* To be done *
In the listing below, switch every "Task" to "Goal" and keep everything else unchanged. Leave the pictures out of your version.

* Entries provided *
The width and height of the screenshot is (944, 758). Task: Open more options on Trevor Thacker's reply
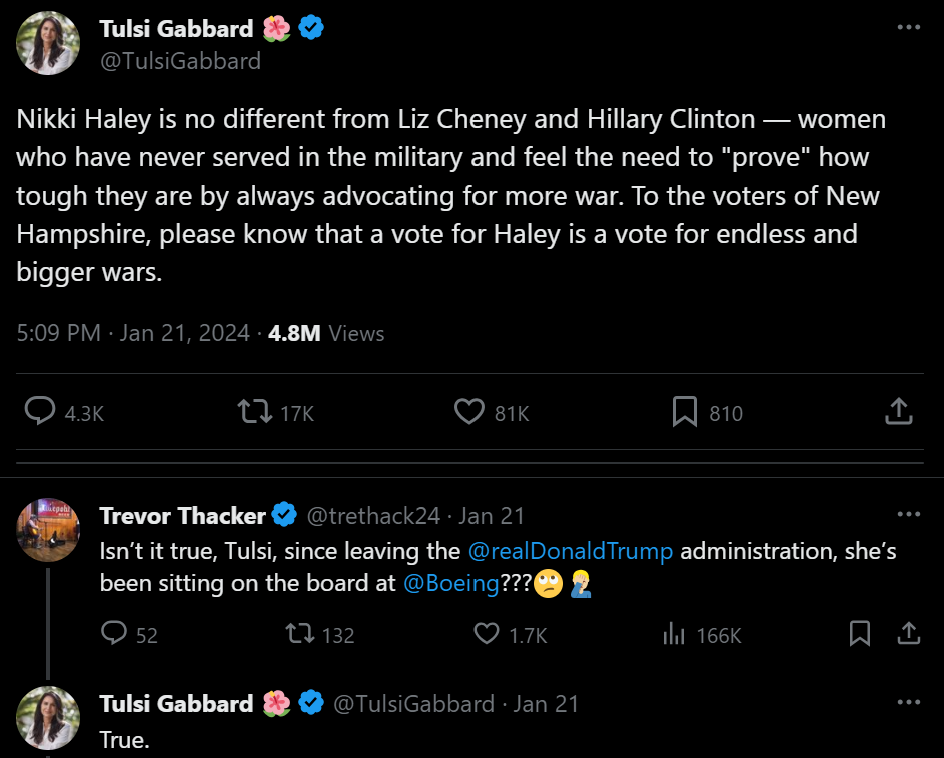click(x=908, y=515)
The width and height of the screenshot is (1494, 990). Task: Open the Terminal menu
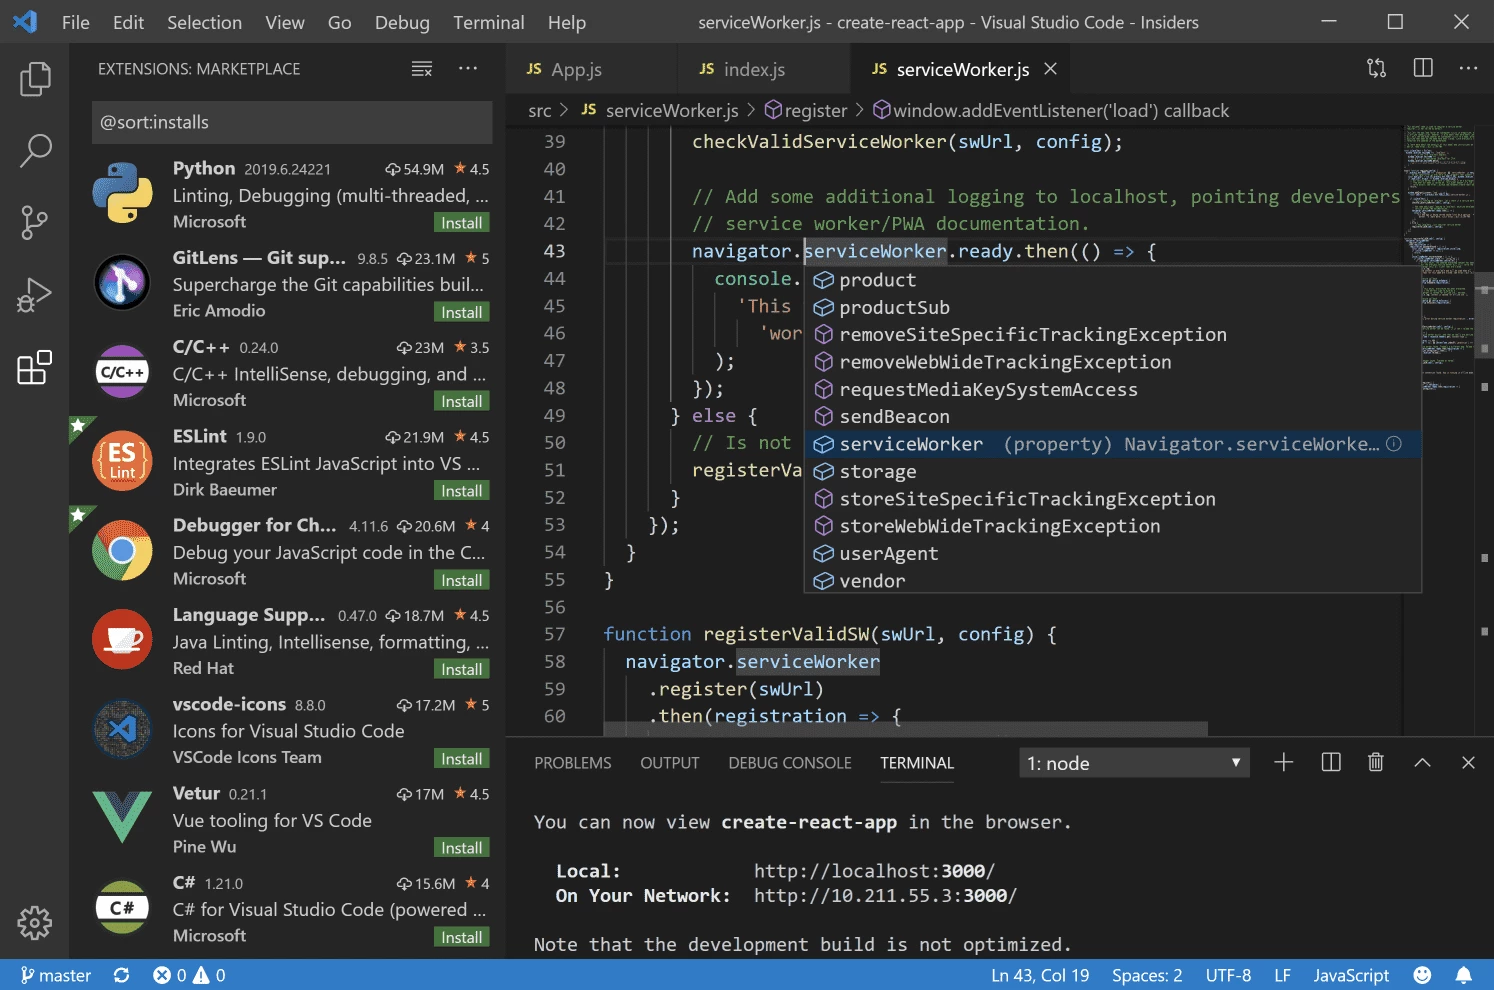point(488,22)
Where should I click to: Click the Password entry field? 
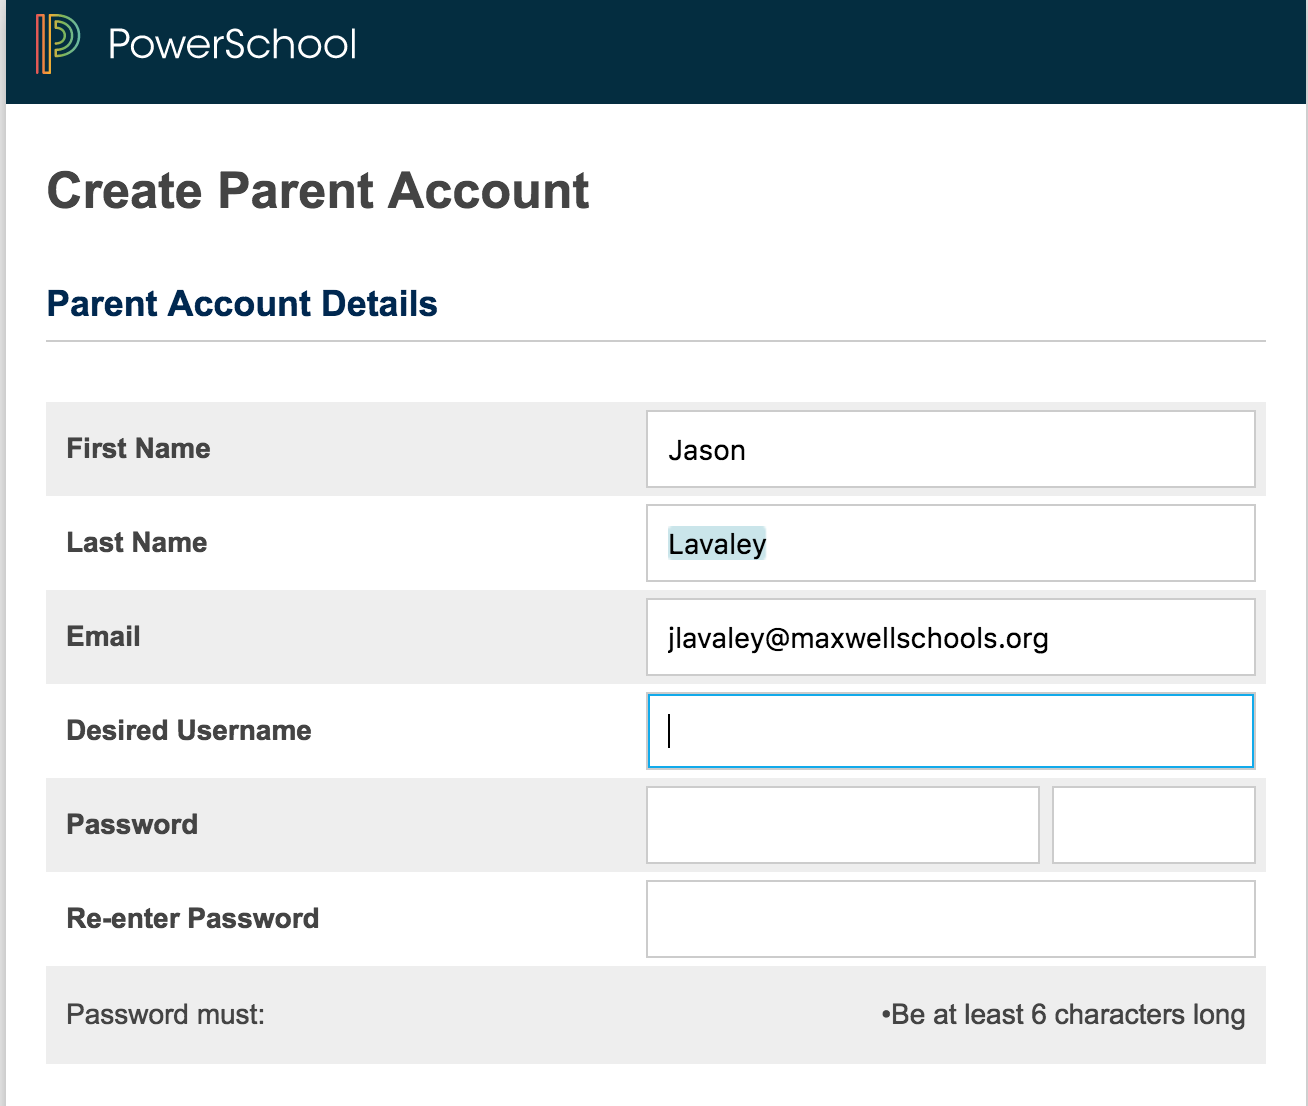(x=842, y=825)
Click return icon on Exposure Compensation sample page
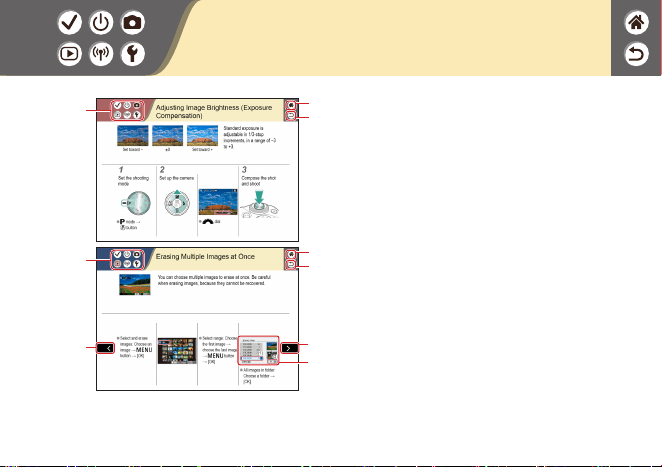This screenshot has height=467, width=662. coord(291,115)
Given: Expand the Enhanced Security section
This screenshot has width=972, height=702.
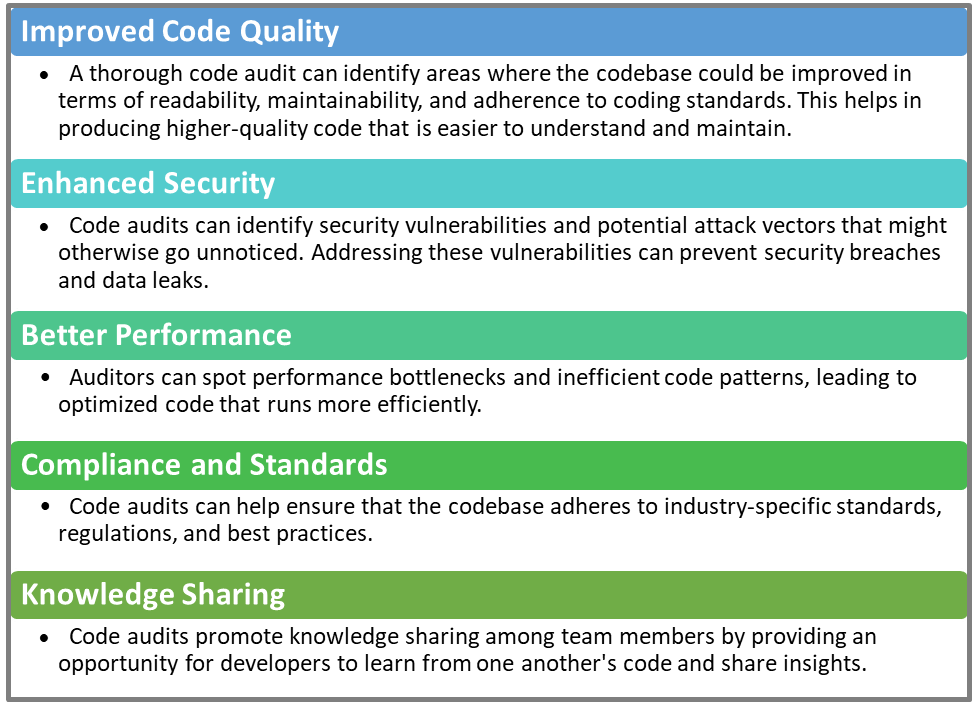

* Answer for this exercise *
The width and height of the screenshot is (944, 758). Goal: Open more options on Trevor Thacker's reply
click(x=908, y=515)
The width and height of the screenshot is (1494, 990). Goal: Open the Terminal menu
point(488,22)
Where should I click to: Click the Password entry field? 
(x=842, y=825)
Click return icon on Exposure Compensation sample page
This screenshot has height=467, width=662. coord(291,115)
Given: Expand the Enhanced Security section
This screenshot has width=972, height=702.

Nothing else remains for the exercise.